|Title||Characterisation of STRO-1 expression on human mesenchymal stem cells and identification of putative cancer stem cells in osteosarcoma: prevention by micronutrients|
It is becoming increasingly more common to use culture expanded human mesenchymal stem cells (hMSCs) in regenerative medicine due to their low incidence in vivo.

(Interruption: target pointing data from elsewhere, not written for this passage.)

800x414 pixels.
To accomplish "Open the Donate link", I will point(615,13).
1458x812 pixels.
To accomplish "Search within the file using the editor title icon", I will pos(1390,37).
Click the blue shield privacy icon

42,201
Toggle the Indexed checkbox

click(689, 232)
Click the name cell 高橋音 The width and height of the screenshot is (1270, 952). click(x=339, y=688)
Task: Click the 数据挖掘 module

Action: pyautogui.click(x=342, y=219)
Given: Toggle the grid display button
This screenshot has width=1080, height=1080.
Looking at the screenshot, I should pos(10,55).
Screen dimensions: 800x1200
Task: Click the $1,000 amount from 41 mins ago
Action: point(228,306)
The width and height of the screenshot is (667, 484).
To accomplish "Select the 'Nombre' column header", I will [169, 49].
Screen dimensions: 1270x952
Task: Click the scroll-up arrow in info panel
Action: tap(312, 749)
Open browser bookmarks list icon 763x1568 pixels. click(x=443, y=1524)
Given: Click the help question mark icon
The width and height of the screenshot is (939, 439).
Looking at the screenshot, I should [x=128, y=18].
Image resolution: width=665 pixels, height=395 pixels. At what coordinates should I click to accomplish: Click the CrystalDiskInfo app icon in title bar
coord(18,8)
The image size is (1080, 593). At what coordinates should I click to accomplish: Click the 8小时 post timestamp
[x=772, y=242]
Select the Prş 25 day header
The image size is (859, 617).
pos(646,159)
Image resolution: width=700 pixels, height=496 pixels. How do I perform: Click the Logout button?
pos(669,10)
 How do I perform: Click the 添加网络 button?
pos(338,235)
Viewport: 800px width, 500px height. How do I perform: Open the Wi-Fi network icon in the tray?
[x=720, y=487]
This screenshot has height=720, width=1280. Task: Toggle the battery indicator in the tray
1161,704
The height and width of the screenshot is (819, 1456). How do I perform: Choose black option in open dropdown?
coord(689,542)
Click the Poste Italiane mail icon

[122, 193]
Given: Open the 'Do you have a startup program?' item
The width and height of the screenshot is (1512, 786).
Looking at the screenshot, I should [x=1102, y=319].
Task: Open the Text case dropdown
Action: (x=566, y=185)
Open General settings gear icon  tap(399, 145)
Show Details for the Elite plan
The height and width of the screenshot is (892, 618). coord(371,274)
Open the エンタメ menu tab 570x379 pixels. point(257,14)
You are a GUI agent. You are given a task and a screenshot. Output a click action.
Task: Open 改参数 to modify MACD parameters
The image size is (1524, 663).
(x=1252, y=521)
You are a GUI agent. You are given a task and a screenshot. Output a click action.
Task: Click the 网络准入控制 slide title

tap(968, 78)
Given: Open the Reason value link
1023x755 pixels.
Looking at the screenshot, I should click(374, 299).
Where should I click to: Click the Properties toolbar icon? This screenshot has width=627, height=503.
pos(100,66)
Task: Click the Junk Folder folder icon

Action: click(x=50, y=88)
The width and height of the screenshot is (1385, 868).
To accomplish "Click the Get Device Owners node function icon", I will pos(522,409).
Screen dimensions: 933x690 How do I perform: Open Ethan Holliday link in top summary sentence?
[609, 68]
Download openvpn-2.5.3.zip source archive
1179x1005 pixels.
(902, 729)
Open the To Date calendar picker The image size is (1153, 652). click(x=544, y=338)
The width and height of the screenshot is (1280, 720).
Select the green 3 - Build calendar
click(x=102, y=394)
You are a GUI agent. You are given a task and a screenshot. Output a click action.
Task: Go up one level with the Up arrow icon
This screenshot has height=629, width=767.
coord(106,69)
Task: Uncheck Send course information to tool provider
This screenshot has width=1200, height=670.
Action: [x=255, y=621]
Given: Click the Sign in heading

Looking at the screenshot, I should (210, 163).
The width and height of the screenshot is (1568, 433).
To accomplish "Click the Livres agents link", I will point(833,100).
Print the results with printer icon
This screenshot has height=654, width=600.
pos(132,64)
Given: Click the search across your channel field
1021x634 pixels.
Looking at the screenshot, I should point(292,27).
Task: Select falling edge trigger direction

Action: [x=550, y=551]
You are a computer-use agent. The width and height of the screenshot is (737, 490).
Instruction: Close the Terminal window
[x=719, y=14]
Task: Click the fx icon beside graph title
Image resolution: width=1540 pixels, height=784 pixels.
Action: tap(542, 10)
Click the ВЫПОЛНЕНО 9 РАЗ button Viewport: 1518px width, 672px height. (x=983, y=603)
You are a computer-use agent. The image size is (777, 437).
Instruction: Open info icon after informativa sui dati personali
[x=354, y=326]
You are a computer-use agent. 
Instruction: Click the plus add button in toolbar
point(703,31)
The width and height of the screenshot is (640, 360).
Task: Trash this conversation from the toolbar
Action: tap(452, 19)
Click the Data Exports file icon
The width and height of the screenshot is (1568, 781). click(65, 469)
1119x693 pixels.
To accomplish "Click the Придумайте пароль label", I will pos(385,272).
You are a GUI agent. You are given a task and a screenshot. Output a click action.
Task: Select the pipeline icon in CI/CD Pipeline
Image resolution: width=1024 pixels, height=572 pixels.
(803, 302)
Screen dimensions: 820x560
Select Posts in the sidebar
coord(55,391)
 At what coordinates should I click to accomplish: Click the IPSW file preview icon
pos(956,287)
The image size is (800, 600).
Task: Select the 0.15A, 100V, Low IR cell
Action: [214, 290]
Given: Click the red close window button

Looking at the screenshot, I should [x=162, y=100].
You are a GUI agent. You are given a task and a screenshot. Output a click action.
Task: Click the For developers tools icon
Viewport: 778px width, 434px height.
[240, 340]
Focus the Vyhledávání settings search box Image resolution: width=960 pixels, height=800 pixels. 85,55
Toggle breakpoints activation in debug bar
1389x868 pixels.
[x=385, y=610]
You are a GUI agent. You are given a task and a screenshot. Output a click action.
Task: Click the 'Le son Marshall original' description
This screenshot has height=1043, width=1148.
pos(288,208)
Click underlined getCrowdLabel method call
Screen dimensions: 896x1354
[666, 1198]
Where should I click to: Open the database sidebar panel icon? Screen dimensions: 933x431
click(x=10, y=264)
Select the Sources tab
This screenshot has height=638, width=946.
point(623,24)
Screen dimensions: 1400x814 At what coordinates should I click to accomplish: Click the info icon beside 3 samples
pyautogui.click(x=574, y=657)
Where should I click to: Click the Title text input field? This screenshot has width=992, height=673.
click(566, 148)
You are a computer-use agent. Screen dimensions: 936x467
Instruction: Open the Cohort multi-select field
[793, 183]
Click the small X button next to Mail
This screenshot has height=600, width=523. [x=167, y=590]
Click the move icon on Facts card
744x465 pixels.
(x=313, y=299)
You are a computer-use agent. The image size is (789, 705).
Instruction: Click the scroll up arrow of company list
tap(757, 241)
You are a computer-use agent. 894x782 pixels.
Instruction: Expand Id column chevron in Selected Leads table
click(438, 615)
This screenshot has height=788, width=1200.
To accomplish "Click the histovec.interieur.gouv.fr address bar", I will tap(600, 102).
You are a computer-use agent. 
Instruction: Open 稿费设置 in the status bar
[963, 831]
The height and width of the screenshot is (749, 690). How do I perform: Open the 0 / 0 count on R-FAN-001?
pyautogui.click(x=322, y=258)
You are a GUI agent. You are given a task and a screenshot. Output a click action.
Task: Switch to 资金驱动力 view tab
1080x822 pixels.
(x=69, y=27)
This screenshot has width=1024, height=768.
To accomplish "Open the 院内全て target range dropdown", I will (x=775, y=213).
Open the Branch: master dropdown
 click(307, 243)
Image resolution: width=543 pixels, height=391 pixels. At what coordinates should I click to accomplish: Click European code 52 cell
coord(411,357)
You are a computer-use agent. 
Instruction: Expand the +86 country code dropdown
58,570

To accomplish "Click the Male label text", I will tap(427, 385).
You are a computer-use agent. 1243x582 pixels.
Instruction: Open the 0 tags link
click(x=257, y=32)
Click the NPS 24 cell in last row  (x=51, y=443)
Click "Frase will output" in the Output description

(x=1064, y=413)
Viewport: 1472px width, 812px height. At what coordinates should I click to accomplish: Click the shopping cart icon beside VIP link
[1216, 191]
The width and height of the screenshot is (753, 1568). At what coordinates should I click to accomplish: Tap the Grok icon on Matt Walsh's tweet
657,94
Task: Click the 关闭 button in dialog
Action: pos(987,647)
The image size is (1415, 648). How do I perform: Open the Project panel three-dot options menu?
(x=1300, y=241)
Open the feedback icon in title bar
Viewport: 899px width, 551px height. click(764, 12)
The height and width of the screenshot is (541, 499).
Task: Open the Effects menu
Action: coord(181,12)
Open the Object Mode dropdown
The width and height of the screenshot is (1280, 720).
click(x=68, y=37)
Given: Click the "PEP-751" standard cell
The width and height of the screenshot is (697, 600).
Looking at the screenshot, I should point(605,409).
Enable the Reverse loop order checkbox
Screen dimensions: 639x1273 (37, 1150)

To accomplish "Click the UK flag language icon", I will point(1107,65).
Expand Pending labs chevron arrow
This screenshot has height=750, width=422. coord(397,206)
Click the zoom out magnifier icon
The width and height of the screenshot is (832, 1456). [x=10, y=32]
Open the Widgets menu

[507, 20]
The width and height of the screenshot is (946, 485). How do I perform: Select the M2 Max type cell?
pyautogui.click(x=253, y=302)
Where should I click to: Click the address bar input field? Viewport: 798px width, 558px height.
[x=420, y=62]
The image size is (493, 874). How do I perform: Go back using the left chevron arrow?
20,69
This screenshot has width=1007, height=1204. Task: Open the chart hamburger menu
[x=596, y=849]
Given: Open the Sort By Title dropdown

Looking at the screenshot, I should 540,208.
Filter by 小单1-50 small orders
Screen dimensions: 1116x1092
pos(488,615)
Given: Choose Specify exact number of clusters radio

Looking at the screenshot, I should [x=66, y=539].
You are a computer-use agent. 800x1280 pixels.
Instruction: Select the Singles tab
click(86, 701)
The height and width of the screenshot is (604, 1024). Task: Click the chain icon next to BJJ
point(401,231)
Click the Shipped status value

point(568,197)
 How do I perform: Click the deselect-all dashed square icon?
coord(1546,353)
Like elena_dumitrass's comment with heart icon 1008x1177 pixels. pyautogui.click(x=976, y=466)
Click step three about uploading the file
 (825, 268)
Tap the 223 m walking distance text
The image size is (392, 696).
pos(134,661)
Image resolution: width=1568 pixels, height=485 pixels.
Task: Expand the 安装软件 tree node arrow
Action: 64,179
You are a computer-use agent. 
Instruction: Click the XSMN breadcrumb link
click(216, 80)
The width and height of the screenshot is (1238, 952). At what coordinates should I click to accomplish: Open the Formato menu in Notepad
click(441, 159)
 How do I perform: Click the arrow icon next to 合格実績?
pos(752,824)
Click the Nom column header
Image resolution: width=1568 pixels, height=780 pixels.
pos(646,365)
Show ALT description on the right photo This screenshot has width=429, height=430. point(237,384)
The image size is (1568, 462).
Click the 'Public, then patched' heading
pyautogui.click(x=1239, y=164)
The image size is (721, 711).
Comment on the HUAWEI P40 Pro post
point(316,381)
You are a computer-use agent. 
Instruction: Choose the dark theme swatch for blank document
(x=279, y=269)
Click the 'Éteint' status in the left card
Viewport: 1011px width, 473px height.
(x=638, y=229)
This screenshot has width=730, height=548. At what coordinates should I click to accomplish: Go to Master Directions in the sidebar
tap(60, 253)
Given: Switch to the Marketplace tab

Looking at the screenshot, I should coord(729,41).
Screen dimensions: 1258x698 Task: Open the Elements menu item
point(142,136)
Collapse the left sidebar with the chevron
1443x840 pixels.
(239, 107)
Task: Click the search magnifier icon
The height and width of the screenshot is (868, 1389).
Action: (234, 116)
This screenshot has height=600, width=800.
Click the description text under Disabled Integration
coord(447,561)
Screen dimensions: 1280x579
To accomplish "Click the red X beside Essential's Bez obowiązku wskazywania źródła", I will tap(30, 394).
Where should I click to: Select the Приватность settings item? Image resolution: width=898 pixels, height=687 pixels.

However, their successful application is hampered by a lack of selective markers to positively identify the expanded multipotent cells. This study aimed to characterise STRO-1 antigen as a potential biomarker of multipotency on cultured bone marrow
derived hMSCs. In an attempt to identify the nature of this antigen, two techniques were implemented: peptide phage display technology and a microarray based approach. Changes in the expression of STRO-1 were investigated during culture expansion of hMSCs. STRO-1 expression positively correlated with cellular morphology and
multilineage potential, whereby senescent cells down-regulated STRO-1 antigen and exhibited decreased adipogenic and osteogenic potential. Furthermore, STRO-1 was found to be heterogeneously expressed on hMSC populations and enrichment followed by lineage specific induction of the STRO-1BRIGHT fraction resulted in enhanced
adipogenic and osteogenic differentiation potential. The expression of STRO-1 antigen was further characterised as a marker of differentiation, whereby differentiating cells were found to down-regulate STRO-1. A cellular hierarchy in hMSC population was
therefore proposed based on STRO-1 status, with the highest STRO-1 expressive cells representing the multipotent subset. In an attempt to identify the epitope that STRO-1 IgM antibody recognised, peptide phage display technology was used as solid and liquid phase panning systems but the approach yielded no promising peptide candidate.
Subsequently, comparative gene expression microarray analysis of osteosarcoma cell lines (143B, CAL72, G-292, HOS, MG-63, Saos-2 and U-2-OS) was implemented and
a list of eight potential candidate genes encoding STRO-1 antigen was selected.
This work ultimately led to the identification of putative cancer stem cells (CSCs) in seven osteosarcoma cell lines initially based on STRO-1 expression. With MG-63
strongly expressing STRO-1, the maintenance of MSC-like properties by STRO-1
expressing cell lines was investigated. A heterogeneous pattern of osteogenic
differentiation was observed between and within the cell lines. Closer inspection revealed a cellular hierarchy comprising of holoclones and paraclones, with the
holoclones representing the putative CSCs in osteosarcoma. Overall, this thesis
addressed the fields of regenerative medicine as well as oncology by proposing STRO-1 antigen as a marker of multipotency on hMSCs and osteosarcoma holoclonal cells as the putative cancer stem cell targets for anti-cancer drug development.